(Saved data entries)
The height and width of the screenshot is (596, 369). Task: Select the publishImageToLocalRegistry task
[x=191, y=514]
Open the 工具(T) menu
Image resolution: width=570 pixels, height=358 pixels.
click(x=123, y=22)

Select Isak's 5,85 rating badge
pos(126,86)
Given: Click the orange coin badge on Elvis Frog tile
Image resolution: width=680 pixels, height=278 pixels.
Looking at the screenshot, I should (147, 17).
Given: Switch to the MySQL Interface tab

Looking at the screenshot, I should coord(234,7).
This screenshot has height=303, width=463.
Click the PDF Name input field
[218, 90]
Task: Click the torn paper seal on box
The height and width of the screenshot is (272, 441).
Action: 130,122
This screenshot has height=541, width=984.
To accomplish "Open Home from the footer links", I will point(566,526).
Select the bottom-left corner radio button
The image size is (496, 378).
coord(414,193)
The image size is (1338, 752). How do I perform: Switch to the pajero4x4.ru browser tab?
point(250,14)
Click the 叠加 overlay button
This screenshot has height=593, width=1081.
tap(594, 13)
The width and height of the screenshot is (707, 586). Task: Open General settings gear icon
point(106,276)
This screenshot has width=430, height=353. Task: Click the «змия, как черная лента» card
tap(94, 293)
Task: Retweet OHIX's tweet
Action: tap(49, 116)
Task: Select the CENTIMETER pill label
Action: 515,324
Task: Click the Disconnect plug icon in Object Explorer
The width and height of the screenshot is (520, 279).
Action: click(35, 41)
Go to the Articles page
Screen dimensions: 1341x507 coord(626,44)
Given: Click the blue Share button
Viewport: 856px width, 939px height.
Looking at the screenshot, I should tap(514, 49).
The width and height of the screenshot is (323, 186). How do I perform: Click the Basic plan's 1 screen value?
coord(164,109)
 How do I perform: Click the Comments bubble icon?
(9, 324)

TRY IT: Beginning at the line containing "Go to the Articles page", repeat each line exactly through the last line of the entries, and include no other lines.

RESULT OF THE EXERCISE:
Go to the Articles page
Screen dimensions: 1341x507 coord(626,44)
Given: Click the blue Share button
Viewport: 856px width, 939px height.
Looking at the screenshot, I should tap(514, 49).
The width and height of the screenshot is (323, 186). How do I perform: Click the Basic plan's 1 screen value?
coord(164,109)
 How do I perform: Click the Comments bubble icon?
(9, 324)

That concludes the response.